In this study, siRNA targeting KITENIN was effective. SNU-1041, an established human head and neck squamous carcinoma cell line,17-19 expressed very high levels of KITENIN, which functions as a metastasis-promoting gene. Our previous data demonstrated that many human head and neck squamous cancer tissues expressed KITENIN, and that the level of KITENIN correlated with the disease stage. After transfection of si-KITENIN into SNU-1041 cells, KITENIN was no longer identified in the cells. siRNA-transfected SNU-1041 cells showed reduced in vitro invasion, migration, and proliferative characteristics compared to the cells in the control group.

siRNAs can be delivered in two ways: exogenous administration of synthetic siRNAs and endogenous expression of siRNA via plasmid or viral vectors.
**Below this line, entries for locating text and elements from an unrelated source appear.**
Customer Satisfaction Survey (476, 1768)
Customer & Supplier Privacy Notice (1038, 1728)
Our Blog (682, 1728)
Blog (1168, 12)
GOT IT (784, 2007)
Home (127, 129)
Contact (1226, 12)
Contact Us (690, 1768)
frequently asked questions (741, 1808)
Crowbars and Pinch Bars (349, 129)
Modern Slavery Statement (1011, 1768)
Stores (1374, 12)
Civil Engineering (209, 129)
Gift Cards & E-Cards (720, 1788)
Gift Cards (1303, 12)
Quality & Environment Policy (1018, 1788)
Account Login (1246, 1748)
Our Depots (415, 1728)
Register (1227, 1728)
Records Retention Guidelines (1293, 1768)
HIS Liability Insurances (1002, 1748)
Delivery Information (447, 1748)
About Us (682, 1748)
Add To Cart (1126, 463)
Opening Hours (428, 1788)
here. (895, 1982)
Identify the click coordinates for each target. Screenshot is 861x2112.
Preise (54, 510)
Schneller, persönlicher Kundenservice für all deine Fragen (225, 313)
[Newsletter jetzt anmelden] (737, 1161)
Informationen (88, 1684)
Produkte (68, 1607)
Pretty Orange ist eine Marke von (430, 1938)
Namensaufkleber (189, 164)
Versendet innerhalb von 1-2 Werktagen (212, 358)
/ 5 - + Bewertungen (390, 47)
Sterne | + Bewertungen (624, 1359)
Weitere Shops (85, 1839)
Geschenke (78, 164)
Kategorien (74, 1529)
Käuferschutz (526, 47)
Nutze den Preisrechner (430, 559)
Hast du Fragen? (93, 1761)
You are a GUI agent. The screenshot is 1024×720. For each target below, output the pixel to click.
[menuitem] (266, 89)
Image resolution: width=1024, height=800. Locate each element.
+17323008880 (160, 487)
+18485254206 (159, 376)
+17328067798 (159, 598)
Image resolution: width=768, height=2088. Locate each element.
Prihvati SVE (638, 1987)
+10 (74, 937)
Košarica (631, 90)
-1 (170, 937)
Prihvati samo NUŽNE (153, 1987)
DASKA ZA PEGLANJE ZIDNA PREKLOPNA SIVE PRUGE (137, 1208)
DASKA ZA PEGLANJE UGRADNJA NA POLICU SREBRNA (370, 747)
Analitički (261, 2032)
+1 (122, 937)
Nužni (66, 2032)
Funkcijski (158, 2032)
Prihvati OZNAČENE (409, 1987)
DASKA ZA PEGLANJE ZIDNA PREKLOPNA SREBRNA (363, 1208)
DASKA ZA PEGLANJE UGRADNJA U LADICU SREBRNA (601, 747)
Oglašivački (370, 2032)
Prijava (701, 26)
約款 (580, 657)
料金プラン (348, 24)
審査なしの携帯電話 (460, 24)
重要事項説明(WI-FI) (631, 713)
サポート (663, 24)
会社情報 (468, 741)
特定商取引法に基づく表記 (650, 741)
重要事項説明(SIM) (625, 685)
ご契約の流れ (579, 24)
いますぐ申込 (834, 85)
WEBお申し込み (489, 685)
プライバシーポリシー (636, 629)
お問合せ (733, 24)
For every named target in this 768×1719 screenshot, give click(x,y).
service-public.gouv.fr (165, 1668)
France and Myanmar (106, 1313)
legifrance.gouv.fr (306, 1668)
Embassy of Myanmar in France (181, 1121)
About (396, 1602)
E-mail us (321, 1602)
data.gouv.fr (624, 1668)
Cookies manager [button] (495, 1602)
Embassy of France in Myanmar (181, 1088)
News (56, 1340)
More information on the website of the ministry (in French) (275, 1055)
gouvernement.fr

Generally, synthetic siRNAs are delivered to cells in culture via liposome-based transfection reagents. In this study, we used the lipofectamine trasfection reagent (RNAiMAX, Invitrogen) and the experiments were successful. However, this delivery offers only immediate and/or short-term effects.25 Therefore, siRNA delivery systems which can provide long-term biological effects are needed.

To overcome these problems, several research groups have shown that short hairpin siRNA can be produced from expression plasmids that contain promoters that are dependent on either RNA polymerase (pol) II or pol III.26-29 Brummelkamp, et al.26 developed a new expression vector system, pSUPER (suppression of endogenous RNA) that directs the synthesis of siRNA-like transcripts in mammalian cells, and Lee, et al.12 used the pSUPER vector system to deliver KITENIN siRNA for efficient and stable suppression of KITENIN expression in established tumors of syngeneic mice. The latter observed marked inhibition of the growth of established tumors as well as suppression of distant metastases of colon cancer, following four weekly or semiweekly intravenous injections of pSUPER-KITENIN. In addition to plasmid vectors, adenoviral and lentiviral-based vectors have also been developed and used successfully.30,31 For our next in vivo study with animals on anti-KITENIN delivery, plasmid or viral vector systems will be studied.

In conclusion, gene therapy using anti-KITENIN strategies may help or delay the progression (invasion, migration and proliferation) of head and neck squamous carcinoma.